Comme lui Marius Roussillon, devenu O’Galop, a forgé son trait en publiant de nombreux dessins satiriques dans Le Chat Noir, le Rire, le Pêle-Mêle et beaucoup d’autres titres. Sa rencontre avec les frères Michelin va sceller son destin d’affichiste à celle du bibendum. Il invente le personnage et ne cesse de le décliner. L’objectif de O’Galop est de taper dans l’œil de son public grâce à des affiches claires et percutantes, simples à comprendre. Il mise sur l’efficacité du dessin et du message.

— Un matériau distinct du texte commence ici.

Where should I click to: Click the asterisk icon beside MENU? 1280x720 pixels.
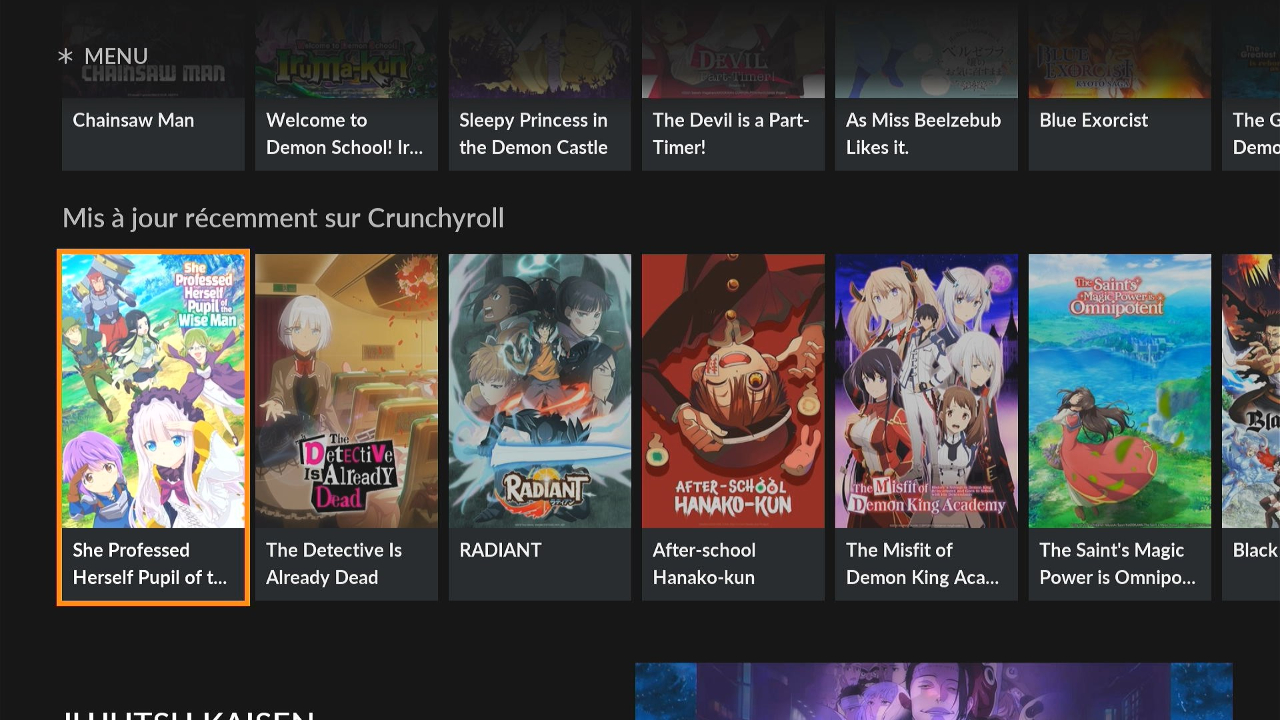[65, 56]
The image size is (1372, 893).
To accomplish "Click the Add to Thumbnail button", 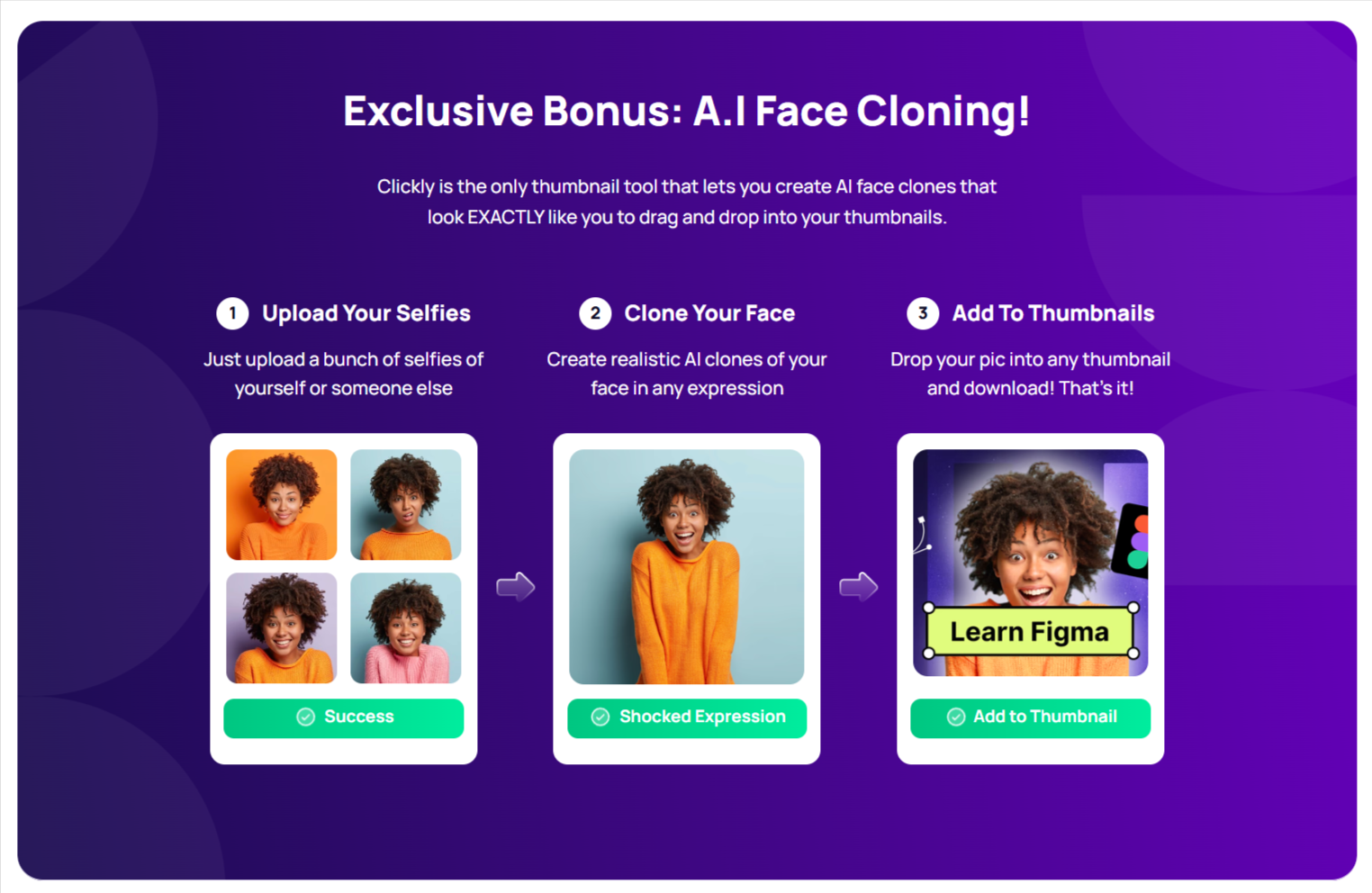I will [1031, 717].
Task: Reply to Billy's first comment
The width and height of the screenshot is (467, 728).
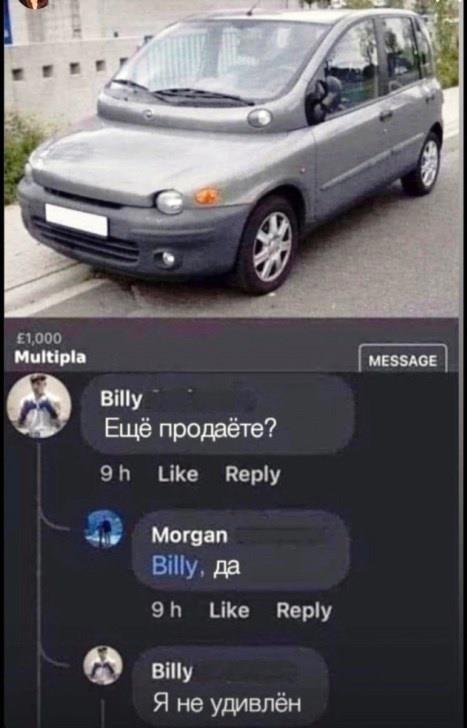Action: coord(253,474)
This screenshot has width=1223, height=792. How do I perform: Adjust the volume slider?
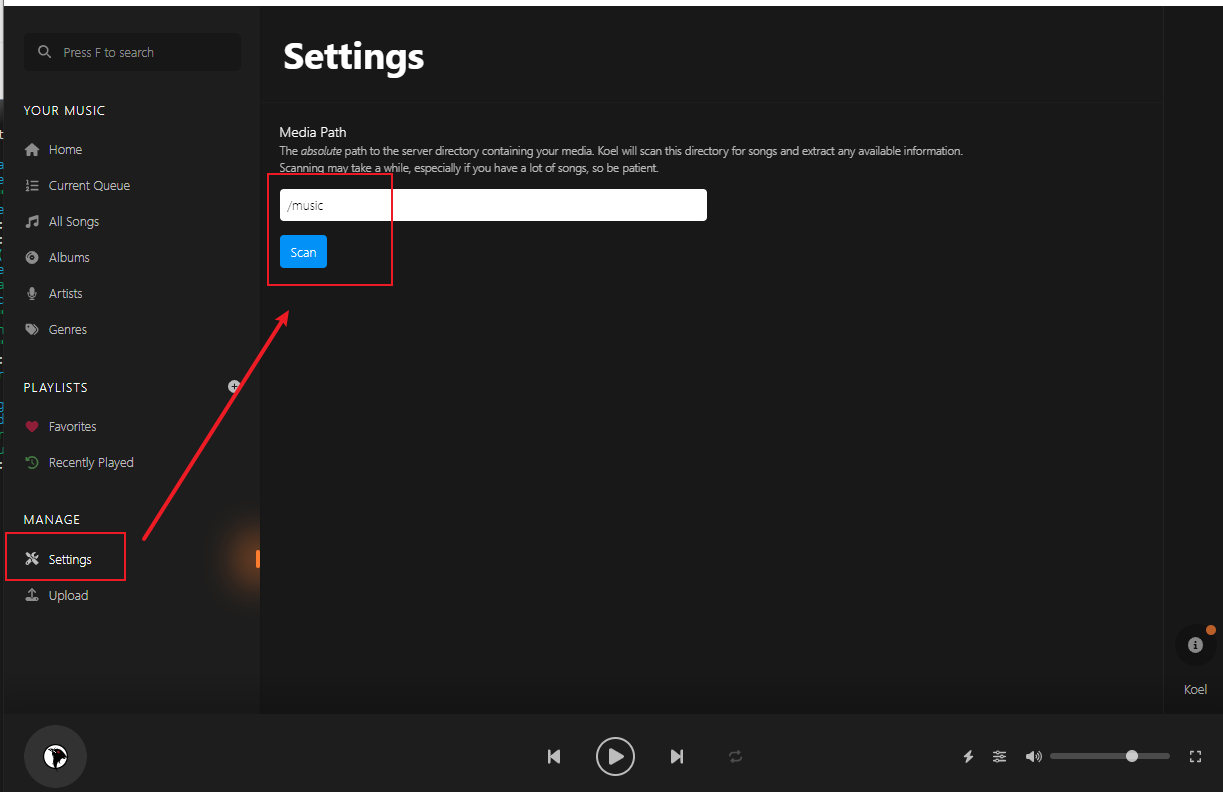(x=1110, y=756)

Il travaille pour de nombreuses autres firmes sans abandonner la satire.
Jossot est le seul qui en devenant affichiste n’a pas renoncé à utiliser la caricature comme en témoigne l’une des plus célèbres affiches pour les sardines Saupiquet. Pour lui l’affiche doit « hurler (…) et violenter le regard ». Ses personnages gardent ainsi dans chacune de ces affiches toute l’exagération de la déformation, du laid, du grotesque, de la férocité graphique que n’ont pas renié ses fils spirituels, les dessinateurs de Charlie Hebdo entre autres.
Ensemble, les caricaturistes écrivent une nouvelle page de l’histoire de l’affiche qui s’achève par « la guerre des crayons » : les affiches de la guerre de 1914-1918, instruments de propagande, concourent massivement à la mobilisation des ressources humaines et financières. « L’effort de guerre » s’étend jusqu’à la reconstruction en 1920. Il faut toute la ténacité des artistes incarnant ce « chaînon manquant » de l’histoire de l’affiche – des caricaturistes au talent et à la verve haute, pratiquant « l’argot plastique », selon la formule de Charles Baudelaire –, pour assurer le relai, maintenir l’équilibre entre la technique et l’art.